Input data —
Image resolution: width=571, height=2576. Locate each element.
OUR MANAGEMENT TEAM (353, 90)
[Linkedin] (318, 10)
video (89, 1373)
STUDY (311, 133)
--
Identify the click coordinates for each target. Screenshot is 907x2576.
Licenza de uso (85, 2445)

Task statement — Would you please copy exactly the part of the entries above that begins at the line containing "Image resolution: width=571, height=2576." and ends at the line containing "STUDY (311, 133)", both lines included?

Exercise result —
Image resolution: width=571, height=2576. Locate each element.
OUR MANAGEMENT TEAM (353, 90)
[Linkedin] (318, 10)
video (89, 1373)
STUDY (311, 133)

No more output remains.